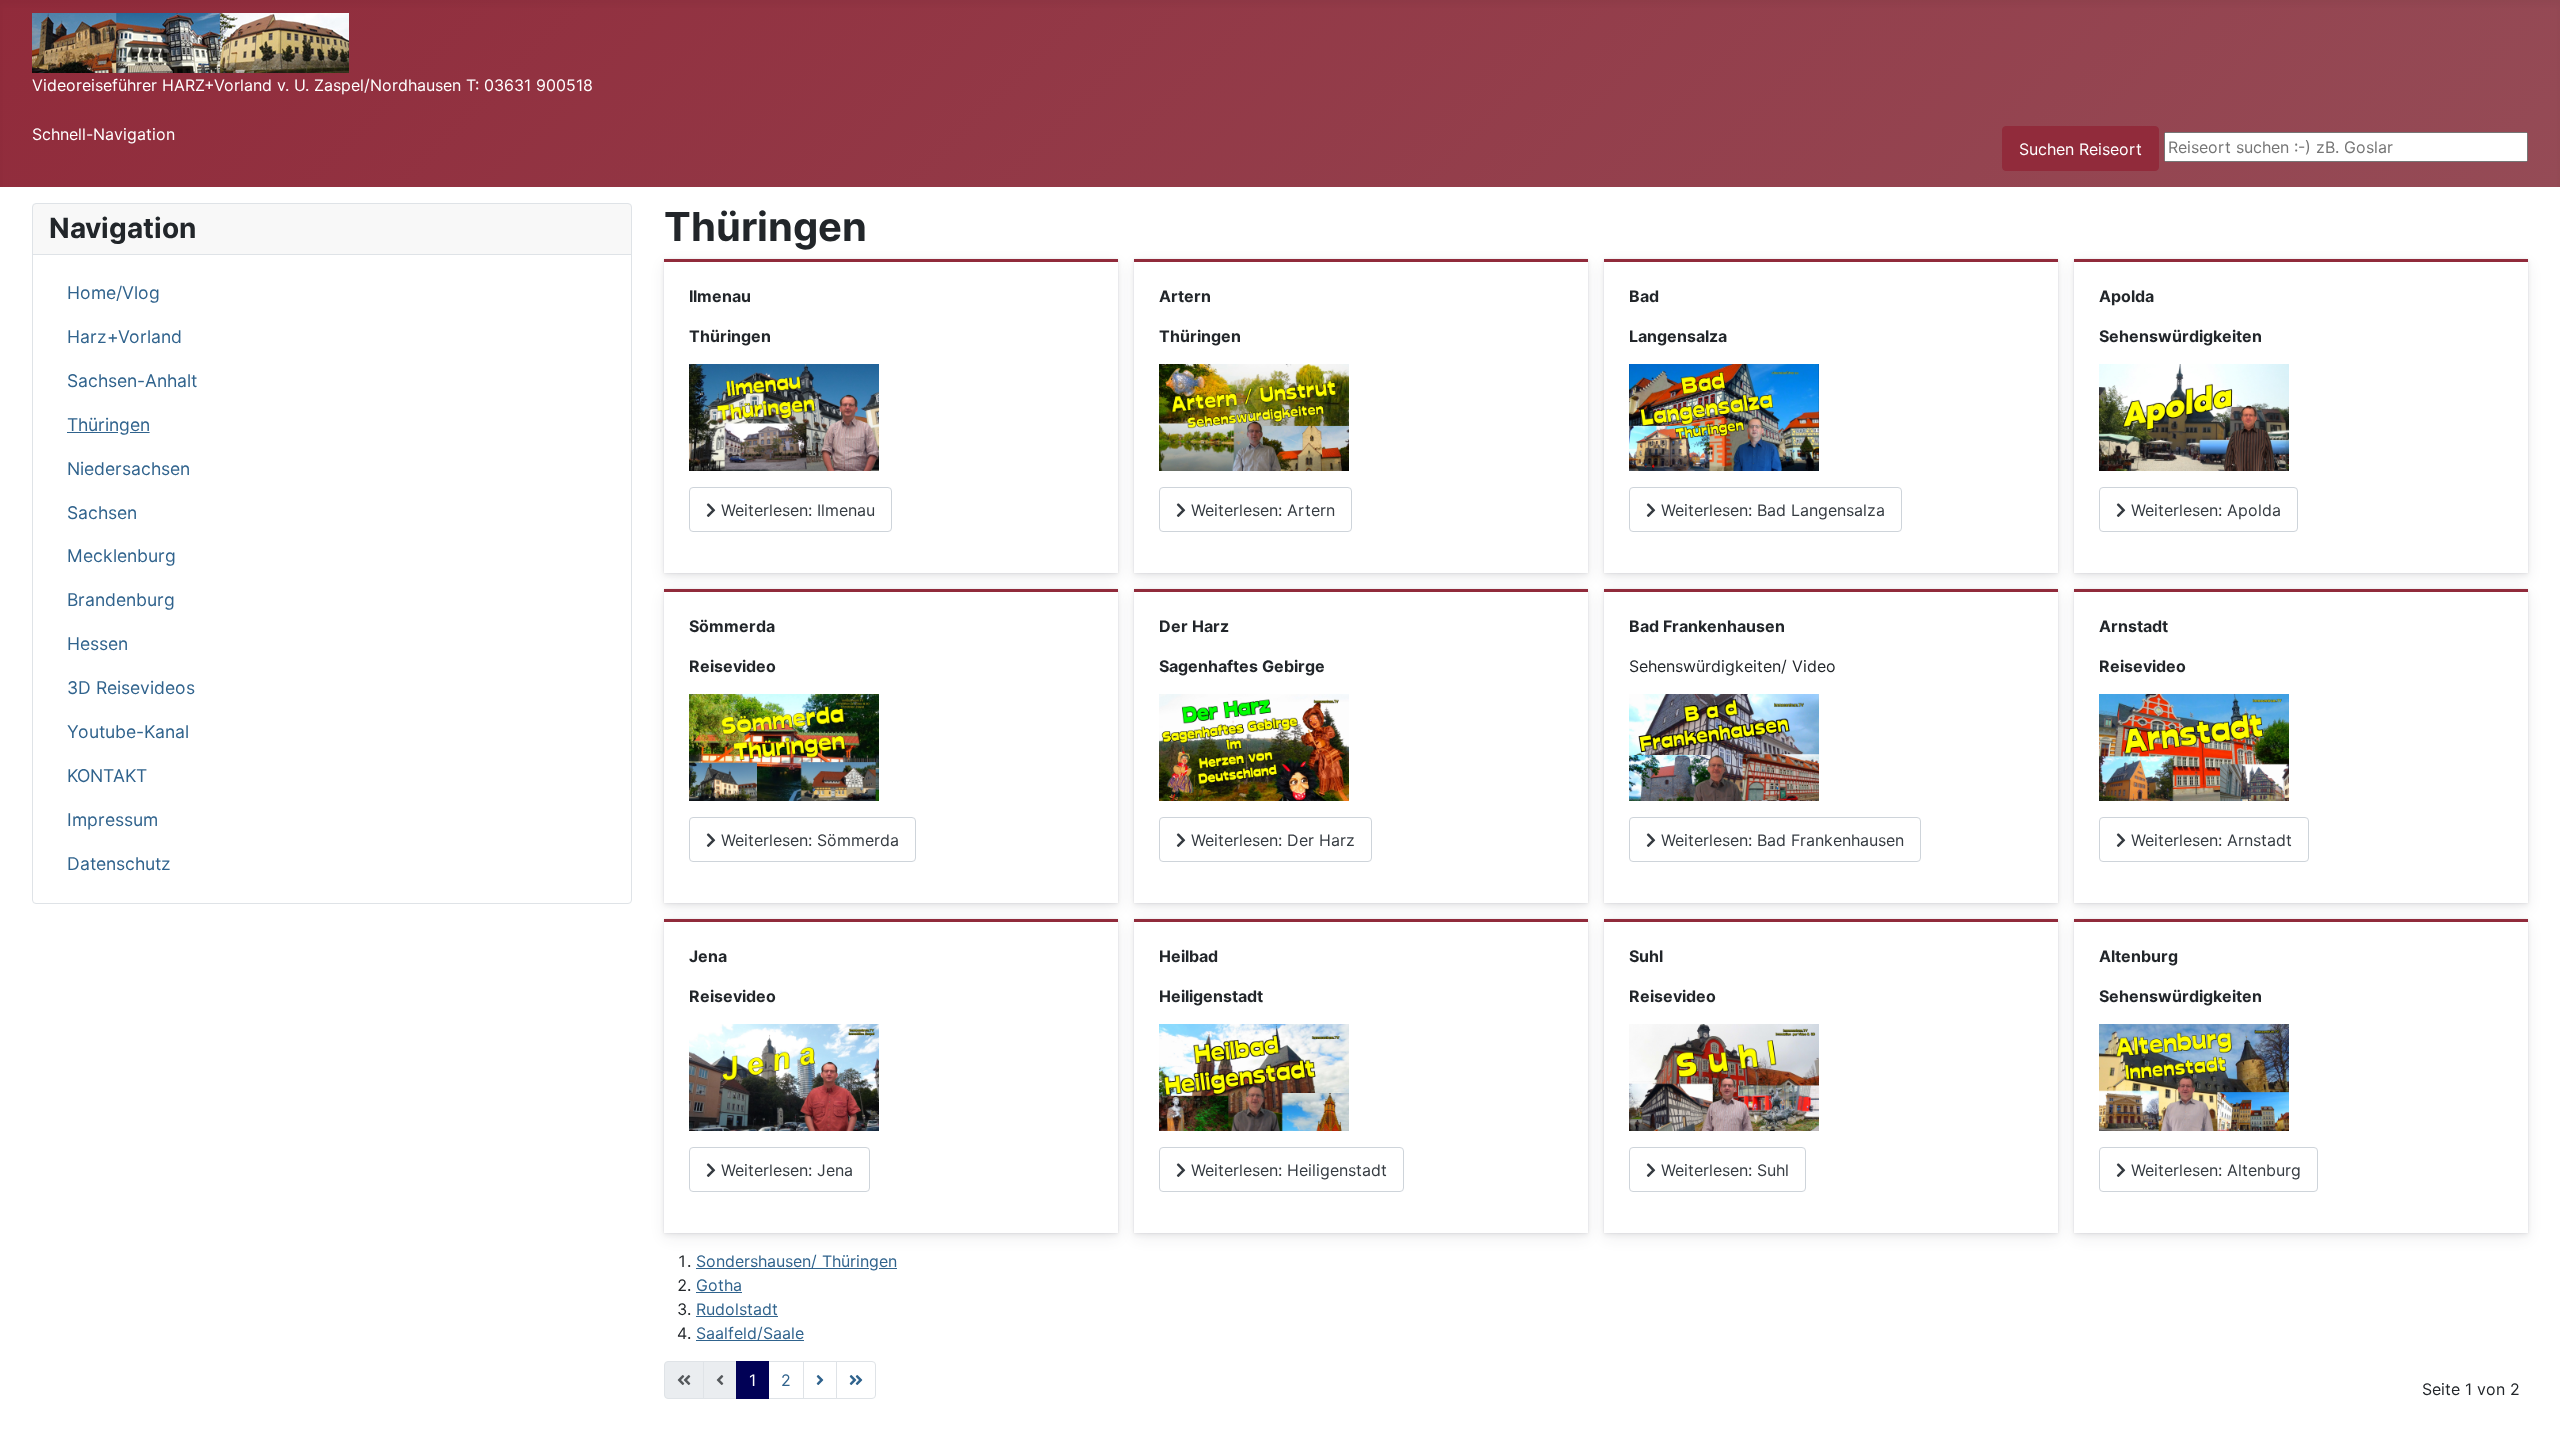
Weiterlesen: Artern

######

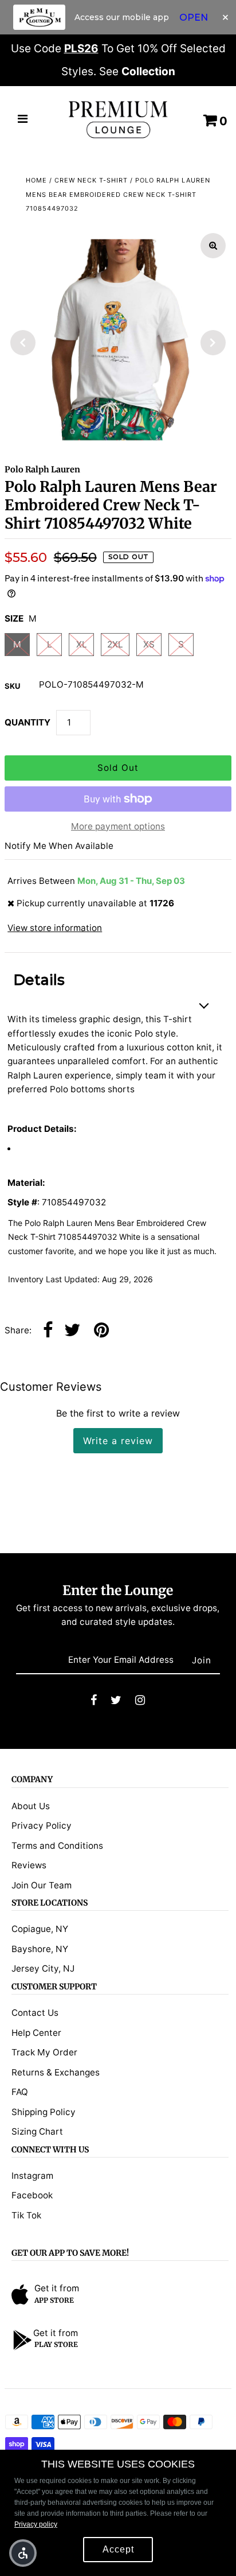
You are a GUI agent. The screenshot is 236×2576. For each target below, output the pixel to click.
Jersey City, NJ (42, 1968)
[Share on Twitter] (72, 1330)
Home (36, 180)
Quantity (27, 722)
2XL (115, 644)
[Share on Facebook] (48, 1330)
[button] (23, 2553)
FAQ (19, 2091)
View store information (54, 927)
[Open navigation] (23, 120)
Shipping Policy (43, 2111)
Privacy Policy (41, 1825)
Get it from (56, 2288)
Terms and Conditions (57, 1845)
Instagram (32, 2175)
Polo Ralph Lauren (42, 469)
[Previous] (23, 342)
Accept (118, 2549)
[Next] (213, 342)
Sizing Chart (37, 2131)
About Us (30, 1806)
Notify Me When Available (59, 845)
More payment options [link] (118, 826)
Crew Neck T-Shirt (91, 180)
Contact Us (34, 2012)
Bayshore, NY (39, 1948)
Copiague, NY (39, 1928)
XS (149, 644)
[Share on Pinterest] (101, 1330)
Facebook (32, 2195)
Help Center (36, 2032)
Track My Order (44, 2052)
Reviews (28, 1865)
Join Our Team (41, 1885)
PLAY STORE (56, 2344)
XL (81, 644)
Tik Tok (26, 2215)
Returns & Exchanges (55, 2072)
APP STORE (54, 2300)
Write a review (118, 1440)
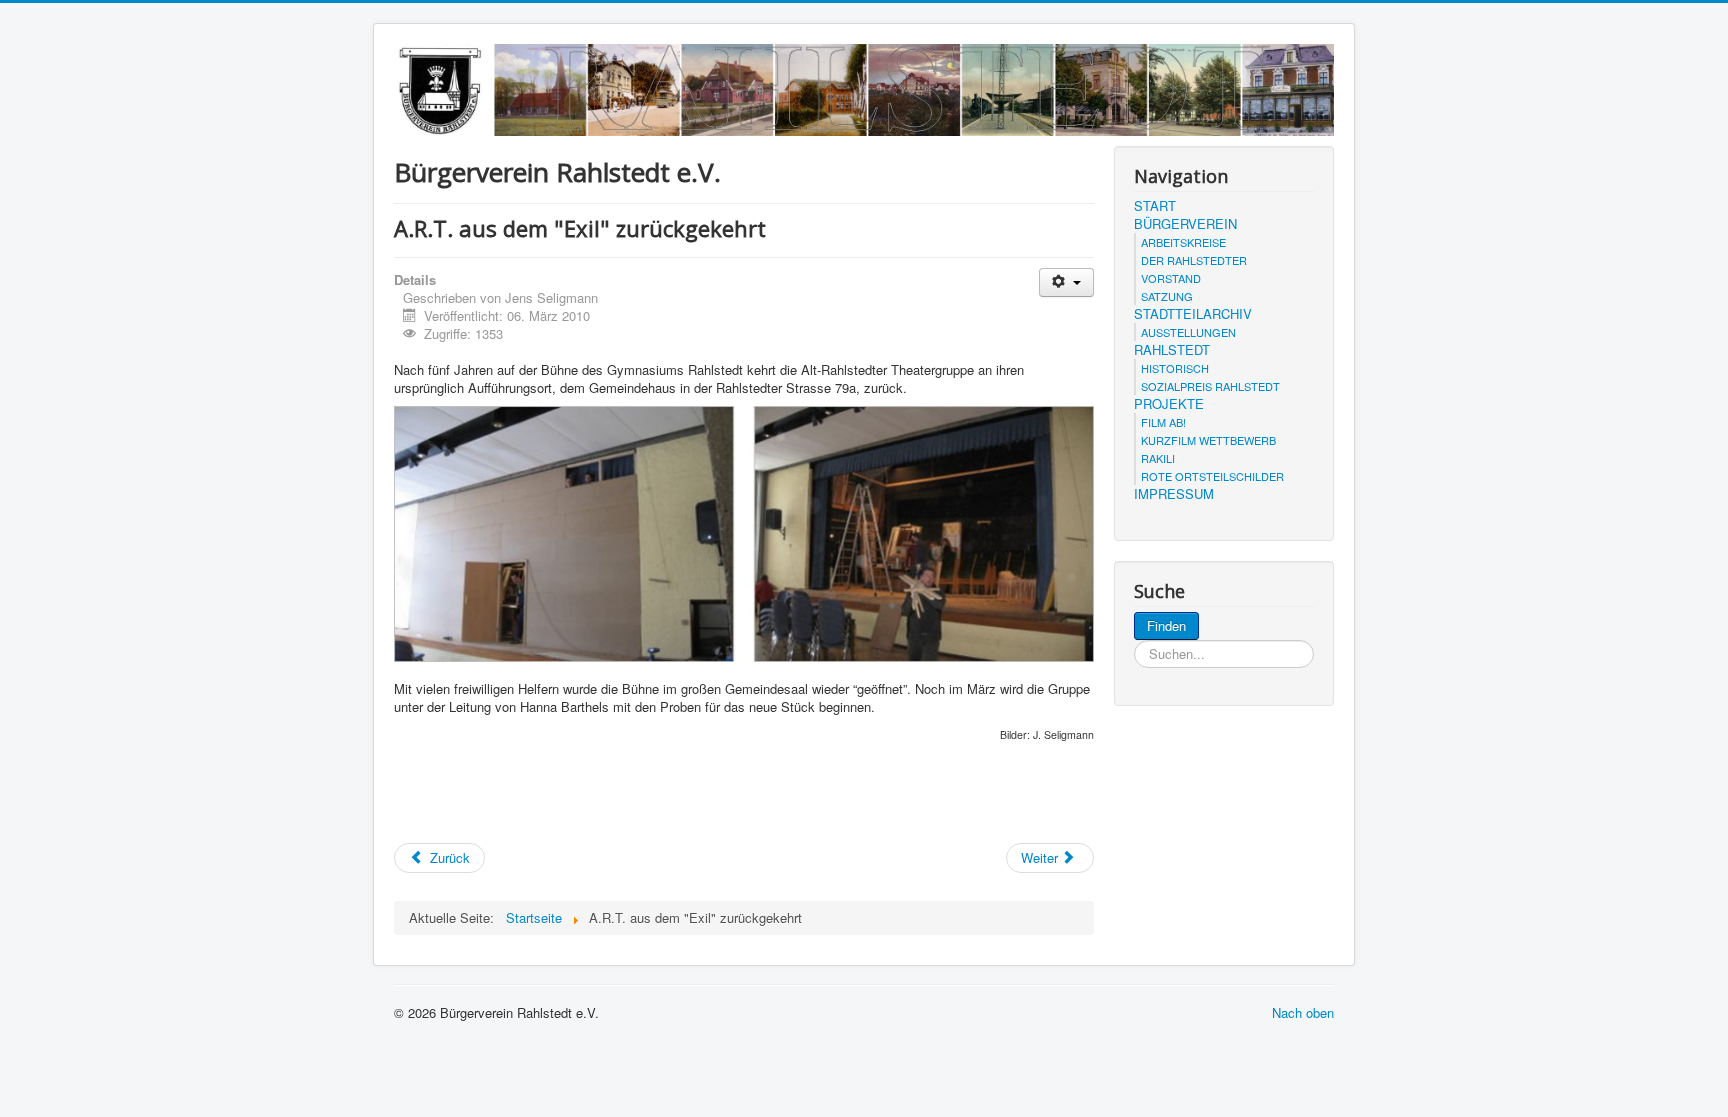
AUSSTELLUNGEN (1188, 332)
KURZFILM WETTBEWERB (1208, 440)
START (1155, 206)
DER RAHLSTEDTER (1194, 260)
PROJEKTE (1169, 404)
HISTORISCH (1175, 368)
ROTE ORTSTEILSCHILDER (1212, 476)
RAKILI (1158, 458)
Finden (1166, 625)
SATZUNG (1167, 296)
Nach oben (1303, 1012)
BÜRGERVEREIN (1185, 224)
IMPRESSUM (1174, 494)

######

→ **REQUIRED WORK**:
Copy word for word the lines above, starting at the line containing "Copiague, NY (39, 1928)" and ending at the line containing "IMPRESSUM (1174, 494)", inclusive, with no pictures.

→ **SOLUTION**:
Copiague, NY (39, 1928)
XS (149, 644)
[Share on Pinterest] (101, 1330)
Facebook (32, 2195)
Help Center (36, 2032)
Track My Order (44, 2052)
Reviews (28, 1865)
Join Our Team (41, 1885)
PLAY STORE (56, 2344)
XL (81, 644)
Tik Tok (26, 2215)
Returns & Exchanges (55, 2072)
APP STORE (54, 2300)
Write a review (118, 1440)
AUSSTELLUNGEN (1188, 332)
KURZFILM WETTBEWERB (1208, 440)
START (1155, 206)
DER RAHLSTEDTER (1194, 260)
PROJEKTE (1169, 404)
HISTORISCH (1175, 368)
ROTE ORTSTEILSCHILDER (1212, 476)
RAKILI (1158, 458)
Finden (1166, 625)
SATZUNG (1167, 296)
Nach oben (1303, 1012)
BÜRGERVEREIN (1185, 224)
IMPRESSUM (1174, 494)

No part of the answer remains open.